=== 抜粋 ===

アメリカのスーパー・リーグ・ゲーミング社と提携し、1日約5000万人が訪れるオンラインゲーム「ROBLOX(ロブロックス)」内での広告枠を国内向けに販売することを発表したデジタル・アドバタイジング・コンソーシアム株式会社(以下DAC)。メタバース領域での広告販売は国内初の試みとなります。このプロジェクトの中心を担うのが、2019年新卒入社の荒井浩介。博報堂DYグループの社内公募型起業プログラム「AD+VENTURE(アドベンチャー)」制度を活用し、バーチャル空間広告サービス「arrova(アローバ)」を立ち上げた荒井に、メタバースにおける広告のポテンシャルや、今後の展望についてききました。

=== 収集資料 ===

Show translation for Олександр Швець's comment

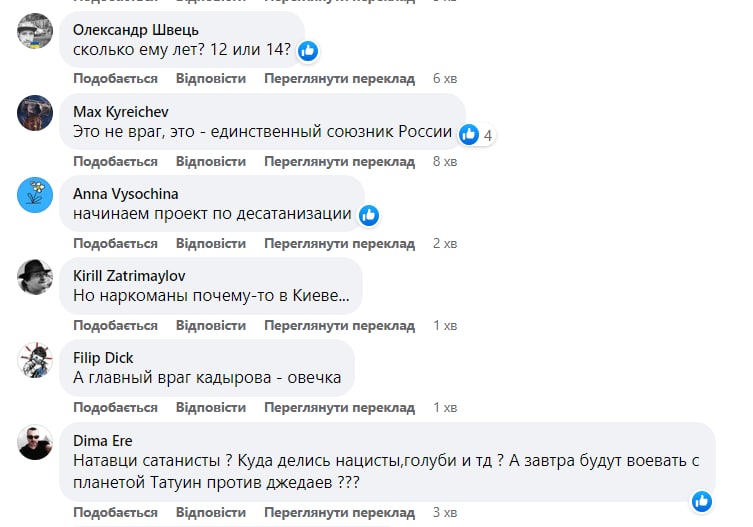pyautogui.click(x=340, y=78)
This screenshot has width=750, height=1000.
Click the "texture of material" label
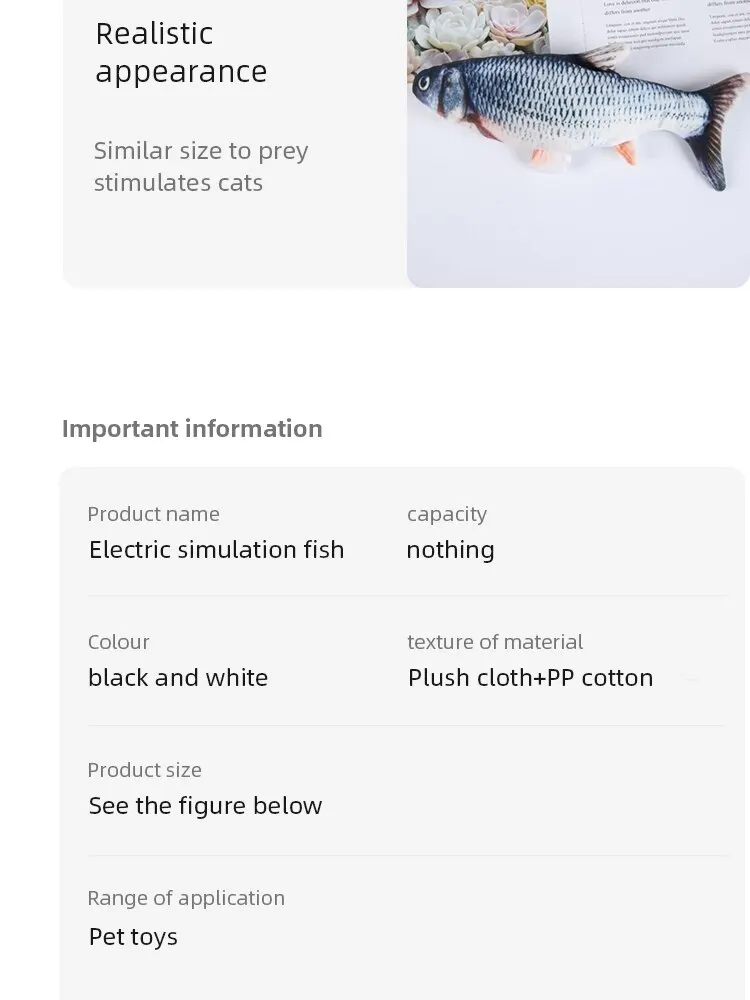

===

§ 指示
抜粋によると、荒井浩介が「AD+VENTURE(アドベンチャー)」制度を活用して立ち上げたサービスは何ですか。 抜粋だけを根拠にしてください。

§ 解答
バーチャル空間広告サービス「arrova(アローバ)」です。